Die Einladungsfrist zu Eigentümerversammlungen ist nun  gem. § 24 WEG von einer Woche auf zwei Wochen erweitert worden. Dies bleibt jedoch eine Sollregelung, so dass Beschlüsse bei bestehendem Formmangel zwar anfechtbar sind jedoch nicht nichtig.

§ 26 Abs. 1 Satz 4 WEG n.F. regelt, dass ein wichtiger Grund zur Abberufung des Verwalters vorliegt, wenn dieser das Beschlussbuch nicht ordnungsgemäß führt, d.h. auch wenn er es nicht umgehend nach der Versammlung ergänzt. Dies führt in der Zukunft dazu, dass die Protokolle der Eigentümerversammlungen, wenn möglich, bereits am Versammlungstag erstellt und unterschrieben werden sollen. Es besteht keine gesetzliche Versendungspflicht  für die Protokolle an die Eigentümer.

§ 26 Abs. 1 Satz 2 WEG n. F. sieht nunmehr vor, dass Verwalterbestellungen als Erstbestellung durch den Bauträger nur noch auf max. 3 Jahre zulässig sind. Hierdurch wird ermöglicht, dass ein durch den Bauträger bestellter und dem Bauträger gewogener Verwalter bereits vor Ablauf der Gewährleistungsfrist für Baumängel abgewählt werden kann. § 26 Abs. 3 WEG n. F. regelt den Wegfall der Bestellung eines Notverwalters.

Im Falle von Rechtsstreitigkeiten regelt § 27 Abs. 1 Nr. 7 WEG n. F. die Pflicht des Verwalters, die Eigentümer von Rechtsstreitigkeiten unverzüglich über den Beginn, nicht jedoch den Verlauf zu informieren.

§ 27 Abs. 2 Satz 2 WEG n.F. ermächtigt den Verwalter zur Vertretung der Wohnungseigentümergemeinschaft im Erkenntnis- und Zwangsversteigerungsverfahren in Passivprozessen. Dies gilt für Streitigkeiten über Rechte und Pflichten der Eigentümer, Beschlussanfechtungen und Klagen Dritter gegen die Wohnungseigentümergemeinschaft.

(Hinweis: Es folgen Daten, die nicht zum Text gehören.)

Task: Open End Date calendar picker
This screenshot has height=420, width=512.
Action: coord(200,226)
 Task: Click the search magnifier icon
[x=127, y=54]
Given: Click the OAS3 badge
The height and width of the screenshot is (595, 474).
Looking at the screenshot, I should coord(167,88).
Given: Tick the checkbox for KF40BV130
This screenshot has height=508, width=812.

Neu geregelt wurde auch ein begrenztes Vorrecht für Beitragsforderungen der Gemeinschaft in der Zwangsversteigerung gegen einen Miteigentümer. Gem. § 10 Abs. 1 Nr. 2 ZVG erhält die Eigentümergemeinschaft unter bestimmten Voraussetzungen einen vorab zu befriedigenden Anspruch.

Bei Vollstreckungen in ein Wohnungseigentum erhält die Gemeinschaft ein Recht auf vorrangige Befriedigung für fällige Ansprüche auf Zahlung der Wohngelder die geschuldet werden, einschließlich der Vorschüsse und Rückstellungen sowie der Rückgriffsansprüche einzelner Wohnungseigentümer. Das Vorrecht erfasst die laufenden und die rückständigen Beiträge aus dem Jahr der Beschlagnahme und den letzten zwei vorangegangenen Jahren. Das Vorrecht ist beschränkt auf 5 % des Verkehrswertes des Wohnungseigentums.

Auf eine Vielzahl weiterer Änderungen wird später an diesem Ort eingegangen werden.